First of all, due to the markedly inquisitive tone of the multiple clauses that compose it, it can be said that the RP-SJP embrace a vocation of authoritarian power in different sections. This can be seen, for example, with the plausibility of the restriction of freedom before trial and without conviction (Article 63 RP-SJP), the acceptance of written procedures during the processes (Article 9, section 1, RP-SJP), the secret nature of some procedures (Article 9, paragraph 2, RP-SJP) and, in this way, the restrictions on orality, immediacy and publicity (Articles 9, paragraph 22, paragraph 39 and 56 RP-SJP). That is, the limitation on the possibility to verify judicial proceedings in a critical manner.

+-------+

Aim A ▸
In the rows, everything from the line containing "How do I perform: Open the Node Details tab?" down to the final row, replace "Instruction" with "Goal" and leave everything else the same.
The passage and the rows below it were taken from unrelated sources.

+-------+

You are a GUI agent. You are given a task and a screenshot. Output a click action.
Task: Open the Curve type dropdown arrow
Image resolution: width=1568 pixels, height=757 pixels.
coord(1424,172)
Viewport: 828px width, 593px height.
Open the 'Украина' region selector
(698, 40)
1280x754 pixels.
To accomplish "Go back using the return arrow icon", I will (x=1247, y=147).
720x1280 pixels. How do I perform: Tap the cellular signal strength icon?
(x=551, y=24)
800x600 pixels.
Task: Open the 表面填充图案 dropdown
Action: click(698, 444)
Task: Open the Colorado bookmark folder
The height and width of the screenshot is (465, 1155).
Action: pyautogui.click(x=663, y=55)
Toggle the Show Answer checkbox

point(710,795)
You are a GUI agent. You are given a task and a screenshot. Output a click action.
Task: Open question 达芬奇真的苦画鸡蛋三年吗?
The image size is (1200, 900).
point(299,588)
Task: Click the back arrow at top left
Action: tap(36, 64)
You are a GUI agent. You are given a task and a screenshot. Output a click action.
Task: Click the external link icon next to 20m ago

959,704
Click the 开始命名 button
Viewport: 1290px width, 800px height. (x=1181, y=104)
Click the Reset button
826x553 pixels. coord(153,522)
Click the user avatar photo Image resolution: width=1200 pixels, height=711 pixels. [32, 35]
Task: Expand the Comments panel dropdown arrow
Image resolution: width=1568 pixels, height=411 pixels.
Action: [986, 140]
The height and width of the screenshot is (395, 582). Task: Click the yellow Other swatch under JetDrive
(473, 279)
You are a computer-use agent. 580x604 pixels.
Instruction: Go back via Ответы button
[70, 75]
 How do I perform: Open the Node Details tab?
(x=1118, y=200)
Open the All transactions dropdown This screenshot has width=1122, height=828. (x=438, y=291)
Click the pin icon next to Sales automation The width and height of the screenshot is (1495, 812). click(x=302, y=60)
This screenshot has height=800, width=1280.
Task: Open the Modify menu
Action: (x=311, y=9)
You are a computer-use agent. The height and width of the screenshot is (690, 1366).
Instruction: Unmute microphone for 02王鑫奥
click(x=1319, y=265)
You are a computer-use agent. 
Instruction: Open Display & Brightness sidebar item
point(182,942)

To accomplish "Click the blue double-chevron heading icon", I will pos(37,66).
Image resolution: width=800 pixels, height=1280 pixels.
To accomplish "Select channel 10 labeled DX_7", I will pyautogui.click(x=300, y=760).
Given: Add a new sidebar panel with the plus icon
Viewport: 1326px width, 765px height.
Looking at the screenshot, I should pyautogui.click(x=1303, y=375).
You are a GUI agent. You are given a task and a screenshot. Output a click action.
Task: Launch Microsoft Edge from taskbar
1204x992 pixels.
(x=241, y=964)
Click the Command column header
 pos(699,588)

+-------+

Aim B ▸
In the passage on the RP-SJP, which article allows freedom to be restricted before trial and without conviction?

Worked answer A ▸
 How do I perform: Open the Node Details tab?
(x=1118, y=200)
Open the All transactions dropdown This screenshot has width=1122, height=828. (x=438, y=291)
Click the pin icon next to Sales automation The width and height of the screenshot is (1495, 812). click(x=302, y=60)
This screenshot has height=800, width=1280.
Task: Open the Modify menu
Action: (x=311, y=9)
You are a computer-use agent. The height and width of the screenshot is (690, 1366).
Goal: Unmute microphone for 02王鑫奥
click(x=1319, y=265)
You are a computer-use agent. 
Goal: Open Display & Brightness sidebar item
point(182,942)

To accomplish "Click the blue double-chevron heading icon", I will pos(37,66).
Image resolution: width=800 pixels, height=1280 pixels.
To accomplish "Select channel 10 labeled DX_7", I will pyautogui.click(x=300, y=760).
Given: Add a new sidebar panel with the plus icon
Viewport: 1326px width, 765px height.
Looking at the screenshot, I should pyautogui.click(x=1303, y=375).
You are a GUI agent. You are given a task and a screenshot. Output a click action.
Task: Launch Microsoft Edge from taskbar
1204x992 pixels.
(x=241, y=964)
Click the Command column header
 pos(699,588)

Worked answer B ▸
Article 63 RP-SJP